◆ EXCERPTED PASSAGE
==*==

Skip to main content

A Python package for tracking Bedrock API usage metrics (cost, latency, tokens) with DynamoDB storage and alerting.

Project description

Newberry Metrics

A Python package for tracking and analyzing AWS Bedrock API usage metrics, including costs, latency, and token usage, with an automatically launched dashboard for live visualization.

Latest Version: 0.1.8

Features

  • Track API call costs, latency, and token usage (input/output).
  • Automatic Streamlit dashboard for live visualization, launched as a background process.
  • Dashboard displays KPIs (total/average cost & latency), hourly/daily charts, and detailed call logs.
  • Maintain session-based metrics in a local JSON file, uniquely identified by AWS credentials.
  • Support for multiple Bedrock models.
  • Automatic AWS credential handling.
  • Console alerts for configurable cost and latency thresholds.
  • Method to manually stop the background dashboard process.

Installation

pip install newberry_metrics

Ensure you also have Streamlit installed if it's not included as a direct dependency:

pip install streamlit pandas plotly

AWS Credential Setup

The package uses the AWS credential chain to authenticate with AWS services. You can set up credentials in one of the following ways:

1. Using IAM Role (Recommended for EC2)

  • Attach an IAM role to your EC2 instance with Bedrock permissions.
  • No additional configuration needed.

2. Using AWS CLI

aws configure

This will create a credentials file at ~/.aws/credentials.

3. Using Environment Variables

export AWS_ACCESS_KEY_ID=your_access_key
export AWS_SECRET_ACCESS_KEY=your_secret_key
export AWS_DEFAULT_REGION=your_region

Usage Examples

1. Initialize TokenEstimator & Launch Dashboard

When you initialize TokenEstimator, it will automatically attempt to launch the Newberry Metrics dashboard as a background process if it's not already running. The dashboard URL (typically http://localhost:8501) and its Process ID (PID) will be printed to your console.

from newberry_metrics import TokenEstimator
import json # For printing examples

# Initialize with your model ID and AWS region
model_id = "anthropic.claude-3-haiku-20240307-v1:0"
region = "us-east-1" # Specify your AWS region

# Optional: Define alert thresholds
cost_alert_threshold = 0.05  # Alert if total session cost exceeds $0.05
latency_alert_threshold_ms = 2000 # Alert if any single call takes > 2000ms

estimator = TokenEstimator(
    model_id=model_id,
    region=region,
    cost_threshold=cost_alert_threshold,      # Optional
    latency_threshold_ms=latency_alert_threshold_ms # Optional
)

==*==

◆ REQUIREMENT
In the package description, rewrite the passage starting at "A Python package for tracking and" and ending at "detailed call logs.", changing every "latency" to "response time".

◆ AVAILABLE DATA
==*==

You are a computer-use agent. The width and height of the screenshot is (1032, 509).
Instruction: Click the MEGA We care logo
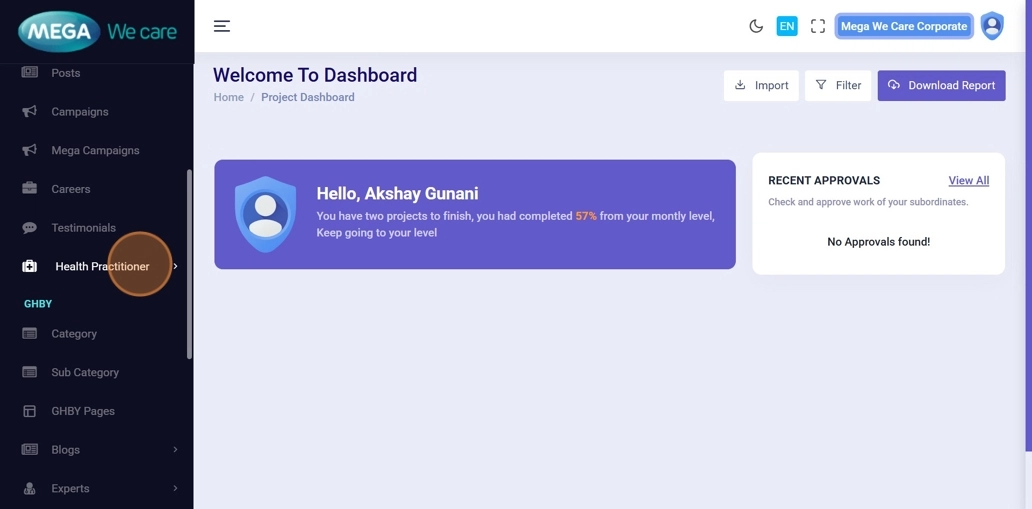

==*==

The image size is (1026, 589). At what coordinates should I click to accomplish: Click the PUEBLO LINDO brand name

==*==

◆ RESPONSE
A Python package for tracking and analyzing AWS Bedrock API usage metrics, including costs, response time, and token usage, with an automatically launched dashboard for live visualization.

Latest Version: 0.1.8

Features

  • Track API call costs, response time, and token usage (input/output).
  • Automatic Streamlit dashboard for live visualization, launched as a background process.
  • Dashboard displays KPIs (total/average cost & response time), hourly/daily charts, and detailed call logs.